At the same time that the school was growing, it made sure to provide also for its needy students as far as possible.
“Hai Sing really took care of the poor girls very well, gave us bursaries, helped us with school fees and even handed out pocket money for us to have lunch,” Venerable Bei Rong, who was a student from 1959 to 1965, told CatholicNews in Mandarin on the sidelines of the school’s 50th anniversary dinner on Nov 20 at the Suntec ballroom. Some 870 alumni and current students attended the event.
She said that without Hai Sing, girls in the rural areas of Hougang and Punggol would not have been able to receive an education as they weren’t able to go into the town schools to study. “You could say that without Hai Sing, there wouldn’t be us today,” she said.
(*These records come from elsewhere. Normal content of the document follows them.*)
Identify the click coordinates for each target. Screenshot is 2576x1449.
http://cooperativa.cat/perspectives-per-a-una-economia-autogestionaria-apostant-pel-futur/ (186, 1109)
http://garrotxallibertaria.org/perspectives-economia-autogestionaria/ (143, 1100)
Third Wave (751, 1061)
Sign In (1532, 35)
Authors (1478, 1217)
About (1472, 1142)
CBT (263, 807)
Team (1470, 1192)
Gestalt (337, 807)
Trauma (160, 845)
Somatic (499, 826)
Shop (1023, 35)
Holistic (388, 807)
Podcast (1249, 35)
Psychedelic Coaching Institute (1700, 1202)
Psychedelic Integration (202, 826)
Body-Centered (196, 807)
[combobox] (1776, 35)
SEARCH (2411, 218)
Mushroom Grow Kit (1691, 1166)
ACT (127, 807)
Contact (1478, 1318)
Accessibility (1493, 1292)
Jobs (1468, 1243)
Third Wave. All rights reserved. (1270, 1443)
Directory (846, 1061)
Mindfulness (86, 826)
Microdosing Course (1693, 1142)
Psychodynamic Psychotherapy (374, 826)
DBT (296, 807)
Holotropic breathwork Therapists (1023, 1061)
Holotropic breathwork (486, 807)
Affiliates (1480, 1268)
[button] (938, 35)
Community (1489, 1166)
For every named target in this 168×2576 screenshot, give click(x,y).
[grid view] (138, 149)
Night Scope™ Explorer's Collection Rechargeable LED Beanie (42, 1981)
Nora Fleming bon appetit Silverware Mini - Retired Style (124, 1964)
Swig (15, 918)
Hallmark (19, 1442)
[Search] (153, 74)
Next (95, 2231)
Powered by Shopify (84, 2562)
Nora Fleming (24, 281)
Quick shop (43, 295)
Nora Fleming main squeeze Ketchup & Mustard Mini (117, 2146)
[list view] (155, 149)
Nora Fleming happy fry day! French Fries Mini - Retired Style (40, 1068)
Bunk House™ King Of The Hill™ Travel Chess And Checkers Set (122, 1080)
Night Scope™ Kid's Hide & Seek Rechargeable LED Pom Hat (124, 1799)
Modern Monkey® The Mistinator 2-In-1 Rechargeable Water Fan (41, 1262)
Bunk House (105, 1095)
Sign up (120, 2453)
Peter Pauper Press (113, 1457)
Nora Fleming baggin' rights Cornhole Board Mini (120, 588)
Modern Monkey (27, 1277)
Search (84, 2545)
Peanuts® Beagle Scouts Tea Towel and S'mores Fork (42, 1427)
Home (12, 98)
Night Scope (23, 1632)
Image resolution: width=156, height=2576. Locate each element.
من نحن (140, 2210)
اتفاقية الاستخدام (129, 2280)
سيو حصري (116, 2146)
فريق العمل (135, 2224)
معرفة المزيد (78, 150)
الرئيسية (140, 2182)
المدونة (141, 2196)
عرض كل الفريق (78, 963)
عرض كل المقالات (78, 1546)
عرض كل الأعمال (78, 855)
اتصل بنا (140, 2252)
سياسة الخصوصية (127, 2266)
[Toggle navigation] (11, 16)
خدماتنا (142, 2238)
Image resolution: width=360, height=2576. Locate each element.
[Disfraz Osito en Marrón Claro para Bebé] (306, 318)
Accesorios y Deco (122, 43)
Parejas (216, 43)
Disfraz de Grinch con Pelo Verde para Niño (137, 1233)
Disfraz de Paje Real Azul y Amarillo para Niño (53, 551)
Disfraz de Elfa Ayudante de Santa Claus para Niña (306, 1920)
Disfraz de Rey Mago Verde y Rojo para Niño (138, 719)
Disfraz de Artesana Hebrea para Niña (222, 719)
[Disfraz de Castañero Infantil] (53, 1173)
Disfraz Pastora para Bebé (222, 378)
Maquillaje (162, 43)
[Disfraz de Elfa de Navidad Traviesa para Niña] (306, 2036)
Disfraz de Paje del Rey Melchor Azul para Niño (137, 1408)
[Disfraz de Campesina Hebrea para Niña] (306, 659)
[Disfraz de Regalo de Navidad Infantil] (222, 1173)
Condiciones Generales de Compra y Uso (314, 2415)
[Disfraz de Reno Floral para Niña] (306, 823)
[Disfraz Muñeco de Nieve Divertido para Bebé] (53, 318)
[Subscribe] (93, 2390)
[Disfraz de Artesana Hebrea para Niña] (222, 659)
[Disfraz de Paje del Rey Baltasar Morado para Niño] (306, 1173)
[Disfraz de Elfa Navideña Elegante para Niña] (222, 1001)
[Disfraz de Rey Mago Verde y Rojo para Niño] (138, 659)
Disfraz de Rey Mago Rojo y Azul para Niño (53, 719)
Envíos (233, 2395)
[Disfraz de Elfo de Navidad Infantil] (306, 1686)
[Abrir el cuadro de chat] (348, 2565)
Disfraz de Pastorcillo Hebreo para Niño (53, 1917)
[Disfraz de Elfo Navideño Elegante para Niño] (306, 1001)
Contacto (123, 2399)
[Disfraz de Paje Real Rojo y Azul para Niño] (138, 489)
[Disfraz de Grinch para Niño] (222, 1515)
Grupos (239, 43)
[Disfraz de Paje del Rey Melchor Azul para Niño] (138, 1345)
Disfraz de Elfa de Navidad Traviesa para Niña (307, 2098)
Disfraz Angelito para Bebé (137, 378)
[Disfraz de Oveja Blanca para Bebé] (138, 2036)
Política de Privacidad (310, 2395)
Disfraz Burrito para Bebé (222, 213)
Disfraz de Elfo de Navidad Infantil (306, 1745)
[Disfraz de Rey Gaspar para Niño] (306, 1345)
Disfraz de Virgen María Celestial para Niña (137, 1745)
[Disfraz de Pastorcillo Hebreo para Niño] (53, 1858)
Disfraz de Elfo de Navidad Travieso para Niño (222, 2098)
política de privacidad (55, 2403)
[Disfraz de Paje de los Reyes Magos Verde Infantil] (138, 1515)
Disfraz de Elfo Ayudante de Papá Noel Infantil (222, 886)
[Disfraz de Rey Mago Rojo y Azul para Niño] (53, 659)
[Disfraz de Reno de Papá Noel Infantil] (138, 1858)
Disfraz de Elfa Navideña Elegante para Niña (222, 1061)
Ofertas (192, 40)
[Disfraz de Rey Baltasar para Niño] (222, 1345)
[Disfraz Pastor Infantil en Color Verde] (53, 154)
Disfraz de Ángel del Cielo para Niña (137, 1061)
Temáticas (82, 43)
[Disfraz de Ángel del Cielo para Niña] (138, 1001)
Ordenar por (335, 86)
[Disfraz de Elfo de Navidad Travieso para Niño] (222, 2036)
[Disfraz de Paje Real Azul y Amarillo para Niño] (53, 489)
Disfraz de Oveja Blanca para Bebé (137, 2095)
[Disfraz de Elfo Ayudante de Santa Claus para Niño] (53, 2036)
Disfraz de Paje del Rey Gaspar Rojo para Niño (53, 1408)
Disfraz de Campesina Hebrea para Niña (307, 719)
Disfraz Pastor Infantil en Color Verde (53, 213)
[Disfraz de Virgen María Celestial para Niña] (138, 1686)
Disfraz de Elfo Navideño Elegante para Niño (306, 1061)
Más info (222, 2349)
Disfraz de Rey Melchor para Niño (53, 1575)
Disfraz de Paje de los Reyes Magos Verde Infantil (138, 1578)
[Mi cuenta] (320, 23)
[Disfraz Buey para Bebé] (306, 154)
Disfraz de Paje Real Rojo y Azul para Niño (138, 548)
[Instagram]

The nun, who now cares for the elderly in Australia, added that her years studying in a Catholic school helped to instil kindness and compassion within her from young.
“The principal cared for us back then. Now we have the ability, we can care for others,” she said. “It’s not about Hai Sing being a Catholic school and me being Buddhist. The most important thing is the education given [to students].”
Maria Cheng, a student from 1961 to 1967, credits Hai Sing for grounding her with a good values system to be able to “love people and love God” and for her subsequent conversion to Catholicism.
In its 50-year history, Hai Sing went through several big changes. It was named one of 10 outstanding Chinese secondary schools in Singapore in 1978, before embracing bilingual education in 1981.
Franciscan Missionaries of Mary Sister Maria Ng, who was principal from 1969 to 1983, said the change to an English-based education was initially difficult for both students and teachers who were of a Mandarin-speaking background. Fortunately, the school provided after-school tuition for the students who came from Mandarin or dialect backgrounds. Teachers also brushed up their English. Things began to look up after a couple of years, she said.
Then in 1990, Hai Sing became a co-educational school with the admission of boys, changed its name to Hai Sing High School and moved to Pasir Ris New Town. In 1999, its name became Hai Sing Catholic School.
Through the changes, said Sister Maria, the teaching standards and methods have improved while the school remained true to the Franciscan values of kindness, compassion, joy, outreach, helping others and loving and caring for nature – as espoused in the motto “To Truth (God) through Charity”.